▶ [Stored data]
.....

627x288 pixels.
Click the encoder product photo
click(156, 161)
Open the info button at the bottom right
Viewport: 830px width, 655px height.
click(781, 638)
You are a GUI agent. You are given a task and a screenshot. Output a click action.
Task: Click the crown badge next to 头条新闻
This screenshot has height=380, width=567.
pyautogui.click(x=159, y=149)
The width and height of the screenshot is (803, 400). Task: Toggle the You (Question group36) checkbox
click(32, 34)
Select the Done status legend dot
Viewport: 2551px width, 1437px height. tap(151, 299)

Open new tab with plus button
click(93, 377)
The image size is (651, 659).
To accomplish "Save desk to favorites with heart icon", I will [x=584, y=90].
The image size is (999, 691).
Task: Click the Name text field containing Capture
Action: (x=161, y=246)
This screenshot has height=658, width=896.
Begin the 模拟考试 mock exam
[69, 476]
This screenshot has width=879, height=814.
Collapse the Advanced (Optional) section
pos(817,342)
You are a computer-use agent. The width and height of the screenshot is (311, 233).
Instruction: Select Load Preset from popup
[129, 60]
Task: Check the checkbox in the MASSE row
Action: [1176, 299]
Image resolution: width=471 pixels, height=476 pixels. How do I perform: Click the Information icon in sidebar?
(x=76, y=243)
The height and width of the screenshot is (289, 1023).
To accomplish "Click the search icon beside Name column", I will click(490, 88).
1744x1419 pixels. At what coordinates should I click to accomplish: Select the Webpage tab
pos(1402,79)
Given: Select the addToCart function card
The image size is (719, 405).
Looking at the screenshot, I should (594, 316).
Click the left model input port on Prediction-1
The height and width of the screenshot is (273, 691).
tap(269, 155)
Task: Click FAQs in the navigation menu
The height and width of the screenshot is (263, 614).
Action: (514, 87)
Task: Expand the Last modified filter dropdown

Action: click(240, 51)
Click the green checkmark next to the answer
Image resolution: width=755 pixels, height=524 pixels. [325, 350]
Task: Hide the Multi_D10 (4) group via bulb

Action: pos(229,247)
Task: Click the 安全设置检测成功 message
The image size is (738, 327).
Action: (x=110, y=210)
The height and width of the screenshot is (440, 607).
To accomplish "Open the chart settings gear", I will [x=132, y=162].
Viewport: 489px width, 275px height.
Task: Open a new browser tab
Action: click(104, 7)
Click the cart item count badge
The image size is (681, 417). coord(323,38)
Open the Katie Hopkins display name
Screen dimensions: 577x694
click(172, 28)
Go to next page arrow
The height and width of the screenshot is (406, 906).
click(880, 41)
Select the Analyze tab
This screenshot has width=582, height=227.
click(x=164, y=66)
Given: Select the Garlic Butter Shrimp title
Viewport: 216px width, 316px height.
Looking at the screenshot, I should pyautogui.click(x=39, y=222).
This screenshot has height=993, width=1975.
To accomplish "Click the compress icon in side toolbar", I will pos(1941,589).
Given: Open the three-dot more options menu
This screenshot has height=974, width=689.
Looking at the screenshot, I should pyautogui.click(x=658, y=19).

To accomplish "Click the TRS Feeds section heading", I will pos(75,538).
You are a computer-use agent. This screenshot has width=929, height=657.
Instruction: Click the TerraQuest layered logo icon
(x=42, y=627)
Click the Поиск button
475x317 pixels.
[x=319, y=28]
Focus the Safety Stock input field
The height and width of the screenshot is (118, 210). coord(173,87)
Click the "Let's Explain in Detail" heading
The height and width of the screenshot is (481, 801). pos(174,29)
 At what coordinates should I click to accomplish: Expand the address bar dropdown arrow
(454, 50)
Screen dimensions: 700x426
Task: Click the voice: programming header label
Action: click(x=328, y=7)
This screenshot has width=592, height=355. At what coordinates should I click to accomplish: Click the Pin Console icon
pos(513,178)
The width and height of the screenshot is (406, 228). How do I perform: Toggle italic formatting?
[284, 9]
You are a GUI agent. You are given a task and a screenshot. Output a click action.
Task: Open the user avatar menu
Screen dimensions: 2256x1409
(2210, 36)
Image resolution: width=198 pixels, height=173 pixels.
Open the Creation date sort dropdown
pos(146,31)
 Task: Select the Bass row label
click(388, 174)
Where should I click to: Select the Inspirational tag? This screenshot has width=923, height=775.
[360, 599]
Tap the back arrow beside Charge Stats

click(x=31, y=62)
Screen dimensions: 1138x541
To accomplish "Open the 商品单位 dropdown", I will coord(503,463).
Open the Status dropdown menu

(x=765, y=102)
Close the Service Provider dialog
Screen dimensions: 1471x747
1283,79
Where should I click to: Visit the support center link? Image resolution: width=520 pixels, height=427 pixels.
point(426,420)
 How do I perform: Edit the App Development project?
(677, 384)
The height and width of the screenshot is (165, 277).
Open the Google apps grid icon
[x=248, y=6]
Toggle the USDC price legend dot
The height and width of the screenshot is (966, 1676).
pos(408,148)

.....

▶ [Given instruction]
Reproduce every one of the rows above verbatim, line for line.

▶ [Result for this task]
627x288 pixels.
Click the encoder product photo
click(156, 161)
Open the info button at the bottom right
Viewport: 830px width, 655px height.
click(781, 638)
You are a GUI agent. You are given a task and a screenshot. Output a click action.
Task: Click the crown badge next to 头条新闻
This screenshot has height=380, width=567.
pyautogui.click(x=159, y=149)
The width and height of the screenshot is (803, 400). Task: Toggle the You (Question group36) checkbox
click(32, 34)
Select the Done status legend dot
Viewport: 2551px width, 1437px height. tap(151, 299)

Open new tab with plus button
click(93, 377)
The image size is (651, 659).
To accomplish "Save desk to favorites with heart icon", I will [x=584, y=90].
The image size is (999, 691).
Task: Click the Name text field containing Capture
Action: (x=161, y=246)
This screenshot has height=658, width=896.
Begin the 模拟考试 mock exam
[69, 476]
This screenshot has width=879, height=814.
Collapse the Advanced (Optional) section
pos(817,342)
You are a computer-use agent. The width and height of the screenshot is (311, 233).
Instruction: Select Load Preset from popup
[129, 60]
Task: Check the checkbox in the MASSE row
Action: [1176, 299]
Image resolution: width=471 pixels, height=476 pixels. How do I perform: Click the Information icon in sidebar?
(x=76, y=243)
The height and width of the screenshot is (289, 1023).
To accomplish "Click the search icon beside Name column", I will click(490, 88).
1744x1419 pixels. At what coordinates should I click to accomplish: Select the Webpage tab
pos(1402,79)
Given: Select the addToCart function card
The image size is (719, 405).
Looking at the screenshot, I should (594, 316).
Click the left model input port on Prediction-1
The height and width of the screenshot is (273, 691).
tap(269, 155)
Task: Click FAQs in the navigation menu
The height and width of the screenshot is (263, 614).
Action: (514, 87)
Task: Expand the Last modified filter dropdown

Action: click(240, 51)
Click the green checkmark next to the answer
Image resolution: width=755 pixels, height=524 pixels. [325, 350]
Task: Hide the Multi_D10 (4) group via bulb

Action: pos(229,247)
Task: Click the 安全设置检测成功 message
The image size is (738, 327).
Action: (x=110, y=210)
The height and width of the screenshot is (440, 607).
To accomplish "Open the chart settings gear", I will [x=132, y=162].
Viewport: 489px width, 275px height.
Task: Open a new browser tab
Action: click(104, 7)
Click the cart item count badge
The image size is (681, 417). coord(323,38)
Open the Katie Hopkins display name
Screen dimensions: 577x694
click(172, 28)
Go to next page arrow
The height and width of the screenshot is (406, 906).
click(880, 41)
Select the Analyze tab
This screenshot has width=582, height=227.
click(x=164, y=66)
Given: Select the Garlic Butter Shrimp title
Viewport: 216px width, 316px height.
Looking at the screenshot, I should pyautogui.click(x=39, y=222).
This screenshot has height=993, width=1975.
To accomplish "Click the compress icon in side toolbar", I will pos(1941,589).
Given: Open the three-dot more options menu
This screenshot has height=974, width=689.
Looking at the screenshot, I should pyautogui.click(x=658, y=19).

To accomplish "Click the TRS Feeds section heading", I will pos(75,538).
You are a computer-use agent. This screenshot has width=929, height=657.
Instruction: Click the TerraQuest layered logo icon
(x=42, y=627)
Click the Поиск button
475x317 pixels.
[x=319, y=28]
Focus the Safety Stock input field
The height and width of the screenshot is (118, 210). coord(173,87)
Click the "Let's Explain in Detail" heading
The height and width of the screenshot is (481, 801). pos(174,29)
 At what coordinates should I click to accomplish: Expand the address bar dropdown arrow
(454, 50)
Screen dimensions: 700x426
Task: Click the voice: programming header label
Action: click(x=328, y=7)
This screenshot has width=592, height=355. At what coordinates should I click to accomplish: Click the Pin Console icon
pos(513,178)
The width and height of the screenshot is (406, 228). How do I perform: Toggle italic formatting?
[284, 9]
You are a GUI agent. You are given a task and a screenshot. Output a click action.
Task: Open the user avatar menu
Screen dimensions: 2256x1409
(2210, 36)
Image resolution: width=198 pixels, height=173 pixels.
Open the Creation date sort dropdown
pos(146,31)
 Task: Select the Bass row label
click(388, 174)
Where should I click to: Select the Inspirational tag? This screenshot has width=923, height=775.
[360, 599]
Tap the back arrow beside Charge Stats

click(x=31, y=62)
Screen dimensions: 1138x541
To accomplish "Open the 商品单位 dropdown", I will coord(503,463).
Open the Status dropdown menu

(x=765, y=102)
Close the Service Provider dialog
Screen dimensions: 1471x747
1283,79
Where should I click to: Visit the support center link? Image resolution: width=520 pixels, height=427 pixels.
point(426,420)
 How do I perform: Edit the App Development project?
(677, 384)
The height and width of the screenshot is (165, 277).
Open the Google apps grid icon
[x=248, y=6]
Toggle the USDC price legend dot
The height and width of the screenshot is (966, 1676).
pos(408,148)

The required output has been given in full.